**Requirement:** Restate all of the data precisely, omitting nothing.

**Data provided:**
***

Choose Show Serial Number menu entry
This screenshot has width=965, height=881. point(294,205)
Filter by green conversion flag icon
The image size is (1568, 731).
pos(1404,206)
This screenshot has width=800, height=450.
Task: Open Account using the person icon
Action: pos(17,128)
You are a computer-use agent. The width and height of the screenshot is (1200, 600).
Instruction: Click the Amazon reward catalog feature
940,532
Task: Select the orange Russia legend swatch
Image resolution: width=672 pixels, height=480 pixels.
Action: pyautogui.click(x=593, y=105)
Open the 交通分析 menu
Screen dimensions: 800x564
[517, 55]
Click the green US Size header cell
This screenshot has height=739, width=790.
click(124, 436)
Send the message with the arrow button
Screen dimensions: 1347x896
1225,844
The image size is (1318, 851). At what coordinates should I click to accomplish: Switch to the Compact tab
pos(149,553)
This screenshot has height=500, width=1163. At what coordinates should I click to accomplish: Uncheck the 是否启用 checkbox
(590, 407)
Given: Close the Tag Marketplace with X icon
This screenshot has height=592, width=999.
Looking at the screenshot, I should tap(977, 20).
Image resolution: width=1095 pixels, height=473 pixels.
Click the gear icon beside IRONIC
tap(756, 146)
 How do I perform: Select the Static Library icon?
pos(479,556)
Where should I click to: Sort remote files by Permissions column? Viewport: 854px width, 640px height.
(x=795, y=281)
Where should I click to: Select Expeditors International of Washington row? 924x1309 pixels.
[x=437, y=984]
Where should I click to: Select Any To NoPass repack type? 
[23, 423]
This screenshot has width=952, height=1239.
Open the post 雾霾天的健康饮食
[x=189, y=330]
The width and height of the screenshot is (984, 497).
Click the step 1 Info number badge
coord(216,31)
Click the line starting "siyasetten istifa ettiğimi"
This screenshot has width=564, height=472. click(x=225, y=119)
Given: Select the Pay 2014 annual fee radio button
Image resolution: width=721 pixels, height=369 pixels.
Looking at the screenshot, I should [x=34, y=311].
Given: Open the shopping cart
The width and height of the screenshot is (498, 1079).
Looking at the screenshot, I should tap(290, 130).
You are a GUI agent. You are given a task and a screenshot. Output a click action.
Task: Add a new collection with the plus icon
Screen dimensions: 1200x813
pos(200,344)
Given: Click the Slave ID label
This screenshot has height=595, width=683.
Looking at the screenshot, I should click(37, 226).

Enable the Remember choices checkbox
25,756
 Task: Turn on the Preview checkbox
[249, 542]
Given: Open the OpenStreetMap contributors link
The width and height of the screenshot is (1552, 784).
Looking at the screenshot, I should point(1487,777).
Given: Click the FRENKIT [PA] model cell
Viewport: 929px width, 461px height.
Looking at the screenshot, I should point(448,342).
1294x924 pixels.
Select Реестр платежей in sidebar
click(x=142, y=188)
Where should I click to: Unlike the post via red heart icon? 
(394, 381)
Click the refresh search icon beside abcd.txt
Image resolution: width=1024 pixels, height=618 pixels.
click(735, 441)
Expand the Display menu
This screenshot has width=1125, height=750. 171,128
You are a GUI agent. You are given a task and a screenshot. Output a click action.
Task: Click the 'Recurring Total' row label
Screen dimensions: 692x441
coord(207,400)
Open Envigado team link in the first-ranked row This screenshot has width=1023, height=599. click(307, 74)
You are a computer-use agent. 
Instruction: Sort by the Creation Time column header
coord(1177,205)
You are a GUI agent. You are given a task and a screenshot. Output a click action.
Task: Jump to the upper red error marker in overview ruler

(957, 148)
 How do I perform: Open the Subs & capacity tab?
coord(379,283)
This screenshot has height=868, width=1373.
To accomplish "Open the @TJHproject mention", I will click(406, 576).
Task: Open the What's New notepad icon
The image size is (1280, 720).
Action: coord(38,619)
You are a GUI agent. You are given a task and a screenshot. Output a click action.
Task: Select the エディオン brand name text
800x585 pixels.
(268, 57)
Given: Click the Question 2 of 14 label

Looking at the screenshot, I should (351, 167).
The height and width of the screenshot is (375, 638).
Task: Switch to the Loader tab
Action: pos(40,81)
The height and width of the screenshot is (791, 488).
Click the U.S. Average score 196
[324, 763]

***

**Your response:**
Choose Show Serial Number menu entry
This screenshot has width=965, height=881. point(294,205)
Filter by green conversion flag icon
The image size is (1568, 731).
pos(1404,206)
This screenshot has width=800, height=450.
Task: Open Account using the person icon
Action: pos(17,128)
You are a computer-use agent. The width and height of the screenshot is (1200, 600).
Instruction: Click the Amazon reward catalog feature
940,532
Task: Select the orange Russia legend swatch
Image resolution: width=672 pixels, height=480 pixels.
Action: pyautogui.click(x=593, y=105)
Open the 交通分析 menu
Screen dimensions: 800x564
[517, 55]
Click the green US Size header cell
This screenshot has height=739, width=790.
click(124, 436)
Send the message with the arrow button
Screen dimensions: 1347x896
1225,844
The image size is (1318, 851). At what coordinates should I click to accomplish: Switch to the Compact tab
pos(149,553)
This screenshot has height=500, width=1163. At what coordinates should I click to accomplish: Uncheck the 是否启用 checkbox
(590, 407)
Given: Close the Tag Marketplace with X icon
This screenshot has height=592, width=999.
Looking at the screenshot, I should tap(977, 20).
Image resolution: width=1095 pixels, height=473 pixels.
Click the gear icon beside IRONIC
tap(756, 146)
 How do I perform: Select the Static Library icon?
pos(479,556)
Where should I click to: Sort remote files by Permissions column? Viewport: 854px width, 640px height.
(x=795, y=281)
Where should I click to: Select Expeditors International of Washington row? 924x1309 pixels.
[x=437, y=984]
Where should I click to: Select Any To NoPass repack type? 
[23, 423]
This screenshot has width=952, height=1239.
Open the post 雾霾天的健康饮食
[x=189, y=330]
The width and height of the screenshot is (984, 497).
Click the step 1 Info number badge
coord(216,31)
Click the line starting "siyasetten istifa ettiğimi"
This screenshot has width=564, height=472. click(x=225, y=119)
Given: Select the Pay 2014 annual fee radio button
Image resolution: width=721 pixels, height=369 pixels.
Looking at the screenshot, I should [x=34, y=311].
Given: Open the shopping cart
The width and height of the screenshot is (498, 1079).
Looking at the screenshot, I should tap(290, 130).
You are a GUI agent. You are given a task and a screenshot. Output a click action.
Task: Add a new collection with the plus icon
Screen dimensions: 1200x813
pos(200,344)
Given: Click the Slave ID label
This screenshot has height=595, width=683.
Looking at the screenshot, I should click(37, 226).

Enable the Remember choices checkbox
25,756
 Task: Turn on the Preview checkbox
[249, 542]
Given: Open the OpenStreetMap contributors link
The width and height of the screenshot is (1552, 784).
Looking at the screenshot, I should point(1487,777).
Given: Click the FRENKIT [PA] model cell
Viewport: 929px width, 461px height.
Looking at the screenshot, I should point(448,342).
1294x924 pixels.
Select Реестр платежей in sidebar
click(x=142, y=188)
Where should I click to: Unlike the post via red heart icon? 
(394, 381)
Click the refresh search icon beside abcd.txt
Image resolution: width=1024 pixels, height=618 pixels.
click(735, 441)
Expand the Display menu
This screenshot has width=1125, height=750. 171,128
You are a GUI agent. You are given a task and a screenshot. Output a click action.
Task: Click the 'Recurring Total' row label
Screen dimensions: 692x441
coord(207,400)
Open Envigado team link in the first-ranked row This screenshot has width=1023, height=599. click(307, 74)
You are a computer-use agent. 
Instruction: Sort by the Creation Time column header
coord(1177,205)
You are a GUI agent. You are given a task and a screenshot. Output a click action.
Task: Jump to the upper red error marker in overview ruler

(957, 148)
 How do I perform: Open the Subs & capacity tab?
coord(379,283)
This screenshot has height=868, width=1373.
To accomplish "Open the @TJHproject mention", I will click(406, 576).
Task: Open the What's New notepad icon
The image size is (1280, 720).
Action: coord(38,619)
You are a GUI agent. You are given a task and a screenshot. Output a click action.
Task: Select the エディオン brand name text
800x585 pixels.
(268, 57)
Given: Click the Question 2 of 14 label

Looking at the screenshot, I should (351, 167).
The height and width of the screenshot is (375, 638).
Task: Switch to the Loader tab
Action: pos(40,81)
The height and width of the screenshot is (791, 488).
Click the U.S. Average score 196
[324, 763]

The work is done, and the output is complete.